In the tiny, charming village of High Falls, which backs up to the waters that flowed through what was once the Delaware and Hudson Canal, the D & H Canal Museum, in an 1885 church on Mohonk Road (tel. 845/687-9311; www.canalmuseum.org; $5 adults, $3 children; May-Oct Sat-Sun 11am-5pm), displays original locks and vignettes relating life along the 19th-century canal. A great spot for easy hikes is the D & H Canal Heritage Corridor in Rosendale (tel. 845/331-2100), which runs 35 miles along the D & H towpaths and the Ontario & Western Railway from Ellenville to Kingston. The village of Rosendale is on the upswing, with a cinema in the old town theater and lively new bars and restaurants that belie its small size. The newly renovated Five Locks Walk, an enjoyable, easy half-hour hike in the woods, covers the ground between locks 16 and 20 alongside the canal.

The Mohonk Preserve is more than 6,000 acres of fabulously wild forests, fields, ponds, and streams, all part of the northern Shawangunk Mountains, with more than 60 miles of fantastic trails through dense woodlands and up bleached-white mountain crags. It is the largest privately held preserve (it's owned by a nonprofit environmental organization) in New York State. Not to be missed are the unmatched, breathtaking views from the climb to the tower at Skytop -- at this spot, 1,500 feet above sea level, you can see into six states on a clear day. Day passes and more information are available at the Mohonk Preserve Visitor Center, Route 44/55 (tel. 845/255-0919; www.mohonkpreserve.org). The legendary Mohonk Mountain House, a fantasy-like Victorian castle perched on a ridge within the preserve, is worth a visit even if you're not staying there -- and it really has to be seen to be believed. Day guests can hike the trails ($13), eat at the imposing lodge restaurant, and ice-skate at the beautiful outdoor pavilion.

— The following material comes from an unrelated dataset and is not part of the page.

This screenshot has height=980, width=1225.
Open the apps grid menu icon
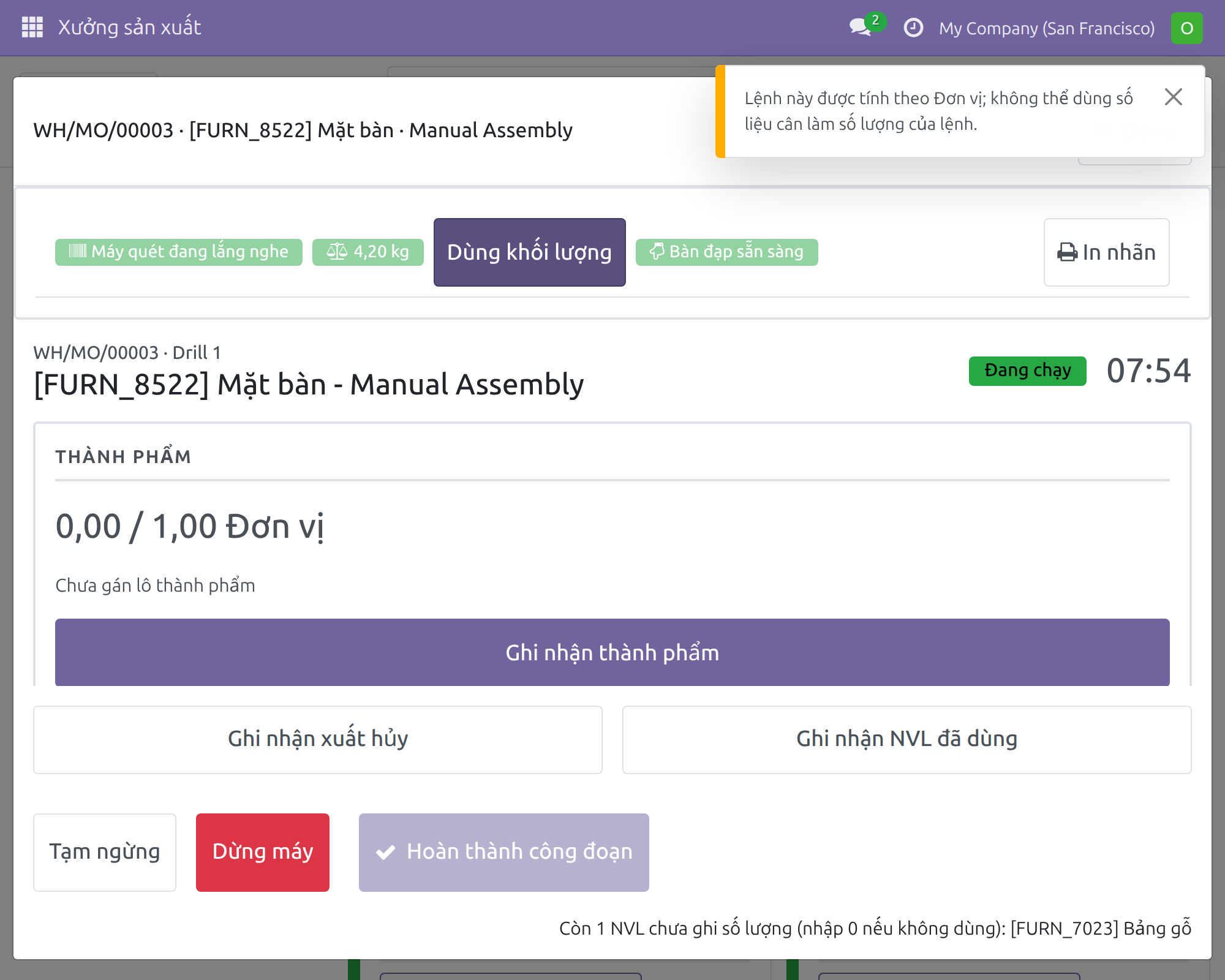click(32, 28)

Minnewaska State Park Preserve, Route 44/55 in Gardiner, is 12,000 acres ripe for hiking, biking, cross-country skiing, and lake swimming. There are 30 miles of footpaths and carriageways, as well as two lakes, waterfalls, and great mountain viewpoints. The panoramic views of the Rondout Valley from an overlook off Route 44/55, just beyond the Minnewaska Preserve, are breathtaking. A park preserve information office (tel. 845/255-0752), which issues climbing permits, can be found along Route 44/55 as you climb on the road above Gardiner. The incredibly sheer white cliffs of the Shawangunk Mountains (www.gunks.com or www.mohonkpreserve.org) allow for some of the best rock climbing on the East Coast. The Eastern Mountain Sports shop next door to the Minnewaska Lodge provides guides and equipment. The Wallkill Valley Rail Trail (www.gorailtrail.org), which extends from New Paltz to Gardiner, is 12 miles of linear park, perfect for low-impact cycling, hiking, and skiing.

An up-and-coming boutique winery, with gorgeous views of the Shawangunk cliffs, is Whitecliff Vineyard and Winery, a member of the Shawangunk Wine Trail (www.shawangunkwinetrail.com). Run by a husband-and-wife team, Whitecliff, 331 McKinstry Rd., Gardiner (tel. 845/255-4613; May-Oct Thurs-Fri and Sun noon-5pm, Sat 11am-6pm), produces nice European-style reds and whites. Also in Gardiner, and recently opened to the public, is Tuthilltown Spirits, 14 Gristmill Lane (tel. 845/633-8284; www.tuthilltown.com), a maker of excellent local whiskey, bourbon, and rye, set in a 220-year-old gristmill (tasting and tour $12; July-Sept, Thurs-Mon noon-6pm). Another area winery open for visits is Adair Vineyards, 52 Allhusen Rd., New Paltz (tel. 845/255-1377), set in a 200-year-old dairy barn. Rivendell Winery, 714 Albany Post Rd., New Paltz (tel. 845/255-2494; www.rivendellwine.com), has been fighting local opposition to move to a new location at 507 Albany Post Rd. with Shawangunk Cliffs views; unfortunately, at press time, it has been forced to close its doors; check the website for news of a hopeful reopening.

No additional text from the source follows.